Copy every line of the material below word for word, without the pictures.

Begin

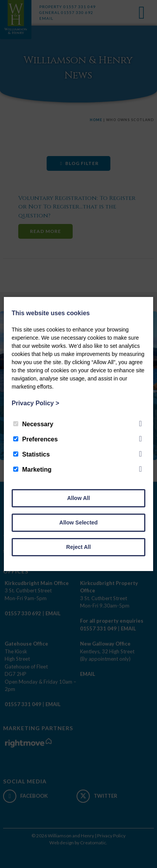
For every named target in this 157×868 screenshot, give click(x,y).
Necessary (33, 424)
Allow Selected (78, 523)
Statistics (31, 454)
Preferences (35, 439)
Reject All (78, 547)
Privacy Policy (35, 403)
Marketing (32, 469)
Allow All (78, 498)
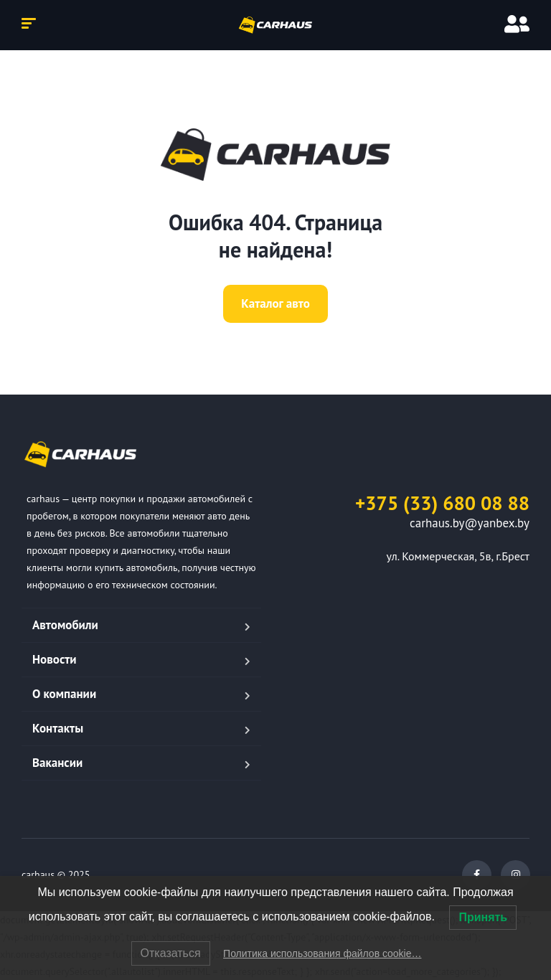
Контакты (57, 728)
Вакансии (57, 763)
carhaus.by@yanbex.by (469, 523)
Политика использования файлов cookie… (322, 953)
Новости (55, 659)
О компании (64, 694)
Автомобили (65, 625)
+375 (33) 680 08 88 (442, 503)
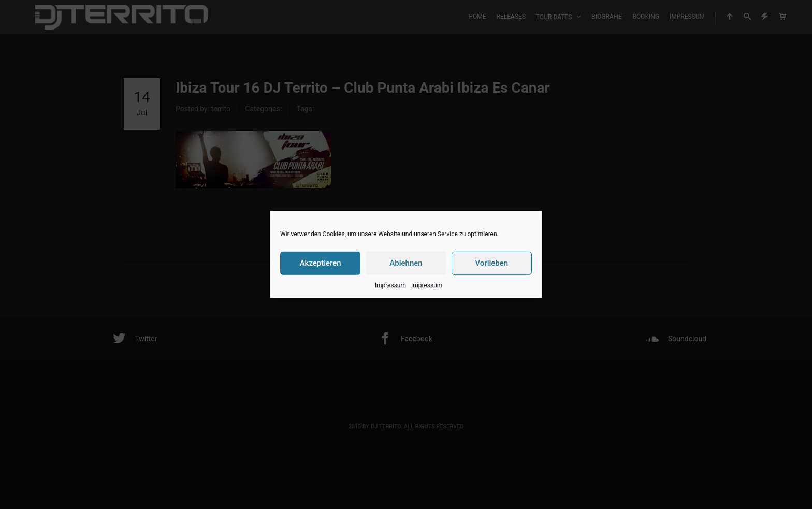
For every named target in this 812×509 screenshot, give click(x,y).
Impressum (390, 285)
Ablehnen (405, 263)
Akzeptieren (321, 263)
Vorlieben (491, 263)
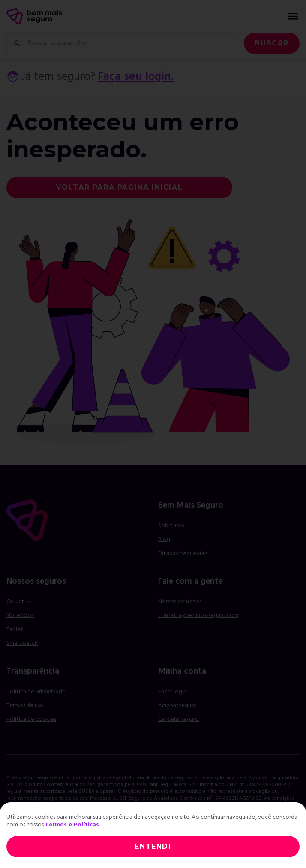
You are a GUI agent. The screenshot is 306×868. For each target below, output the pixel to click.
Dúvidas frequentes (183, 553)
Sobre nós (171, 526)
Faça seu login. (135, 77)
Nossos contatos (180, 602)
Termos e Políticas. (73, 825)
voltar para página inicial (120, 187)
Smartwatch (22, 643)
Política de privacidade (36, 692)
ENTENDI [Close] (153, 846)
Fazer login (172, 692)
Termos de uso (25, 705)
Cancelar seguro (178, 720)
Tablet (15, 629)
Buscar (272, 43)
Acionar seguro (177, 706)
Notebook (20, 615)
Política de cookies (31, 719)
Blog (164, 539)
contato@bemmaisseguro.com (198, 615)
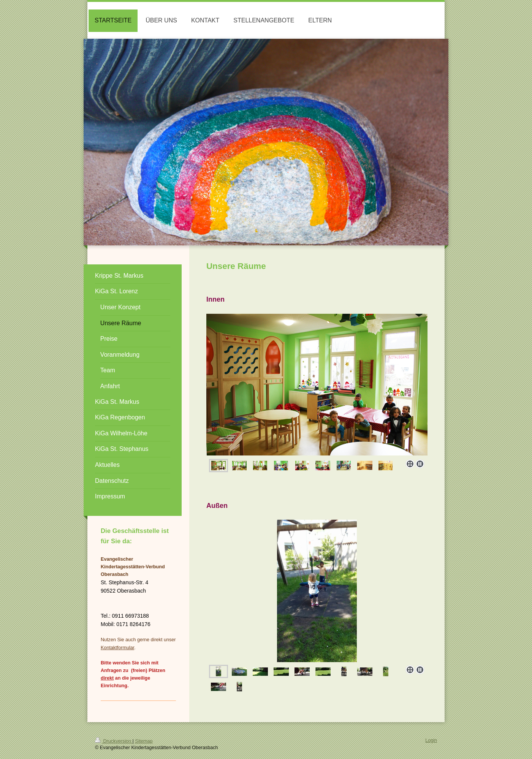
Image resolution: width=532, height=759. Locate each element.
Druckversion (114, 741)
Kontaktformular (117, 648)
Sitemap (144, 741)
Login (431, 740)
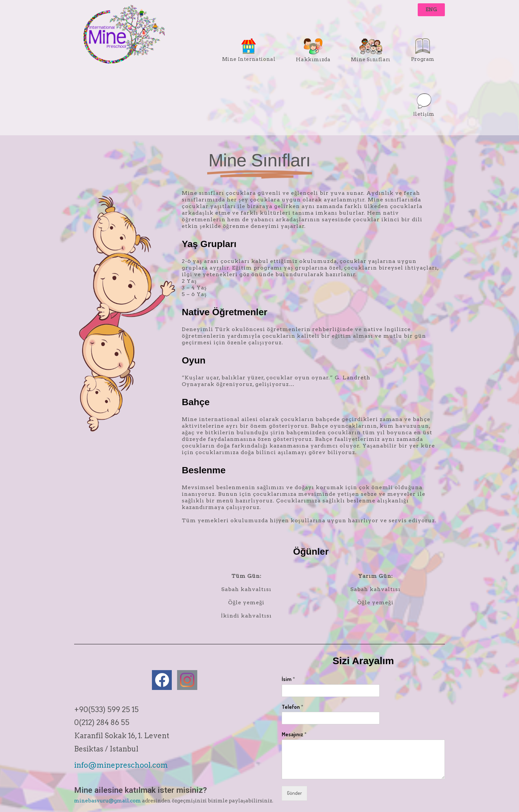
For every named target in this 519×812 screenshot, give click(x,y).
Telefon (292, 707)
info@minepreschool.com (121, 765)
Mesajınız (294, 734)
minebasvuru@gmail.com (108, 801)
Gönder (294, 793)
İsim (288, 679)
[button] (431, 10)
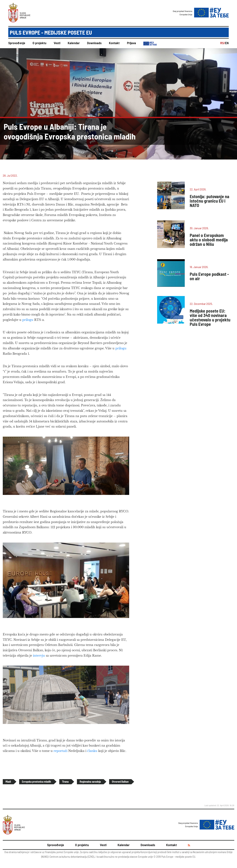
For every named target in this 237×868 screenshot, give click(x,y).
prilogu (28, 319)
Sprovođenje (17, 43)
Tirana (65, 781)
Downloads (94, 43)
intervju (38, 655)
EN (227, 43)
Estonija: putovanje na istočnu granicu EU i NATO (209, 201)
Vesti (57, 43)
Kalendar (73, 43)
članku (92, 751)
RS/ (223, 43)
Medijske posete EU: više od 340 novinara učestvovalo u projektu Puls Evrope (210, 317)
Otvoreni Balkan (120, 781)
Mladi (8, 781)
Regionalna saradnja (90, 781)
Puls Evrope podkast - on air (209, 276)
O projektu (39, 43)
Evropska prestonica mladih (36, 781)
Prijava (131, 43)
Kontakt (114, 43)
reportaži (60, 751)
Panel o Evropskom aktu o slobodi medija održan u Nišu (209, 240)
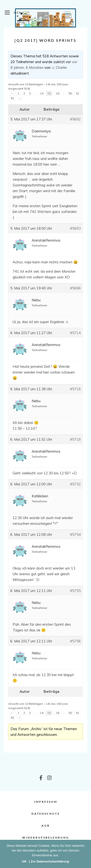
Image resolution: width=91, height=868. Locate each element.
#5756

End

* _TASK ANSWER_
For every named target in this 157×868 screenshot, give click(x,y).
Necessary (33, 424)
Allow Selected (78, 523)
Statistics (31, 454)
Preferences (35, 439)
Reject All (78, 547)
Privacy Policy (35, 403)
Marketing (32, 469)
Allow All (78, 498)
Контакты (57, 728)
Вакансии (57, 763)
carhaus.by@yanbex.by (469, 523)
Политика использования файлов cookie… (322, 953)
Новости (55, 659)
О компании (64, 694)
Автомобили (65, 625)
+375 (33) 680 08 88 (442, 503)
For every named target in this 812×509 screenshot, give click(x,y).
Impressum (390, 285)
Ablehnen (405, 263)
Akzeptieren (321, 263)
Vorlieben (491, 263)
You are a GUI agent. The screenshot is 306×868. For each target below, output the pixel to click.
Dúvidas frequentes (183, 553)
Sobre nós (171, 526)
Faça seu login. (135, 77)
Nossos contatos (180, 602)
Termos e Políticas. (73, 825)
voltar para página inicial (120, 187)
Smartwatch (22, 643)
Política de privacidade (36, 692)
ENTENDI [Close] (153, 846)
Fazer login (172, 692)
Termos de uso (25, 705)
Cancelar seguro (178, 720)
Tablet (15, 629)
Buscar (272, 43)
Acionar seguro (177, 706)
Notebook (20, 615)
Política de cookies (31, 719)
Blog (164, 539)
contato@bemmaisseguro.com (198, 615)
Image resolution: width=532, height=759. Locate each element.
Druckversion (114, 741)
Kontaktformular (117, 648)
Sitemap (144, 741)
Login (431, 740)
For every named target in this 519×812 screenshot, give click(x,y).
Telefon (292, 707)
info@minepreschool.com (121, 765)
Mesajınız (294, 734)
minebasvuru@gmail.com (108, 801)
Gönder (294, 793)
İsim (288, 679)
[button] (431, 10)
For every named target in this 237×868 screenshot, give click(x,y).
prilogu (28, 319)
Sprovođenje (17, 43)
Tirana (65, 781)
Downloads (94, 43)
intervju (38, 655)
EN (227, 43)
Estonija: putovanje na istočnu granicu EU i NATO (209, 201)
Vesti (57, 43)
Kalendar (73, 43)
članku (92, 751)
RS/ (223, 43)
Medijske posete EU: više od 340 novinara učestvovalo u projektu Puls Evrope (210, 317)
Otvoreni Balkan (120, 781)
Mladi (8, 781)
Regionalna saradnja (90, 781)
Puls Evrope podkast - on air (209, 276)
O projektu (39, 43)
Evropska prestonica mladih (36, 781)
Prijava (131, 43)
Kontakt (114, 43)
reportaži (60, 751)
Panel o Evropskom aktu o slobodi medija održan u Nišu (209, 240)
Image resolution: width=91, height=868. Locate each element.
#5756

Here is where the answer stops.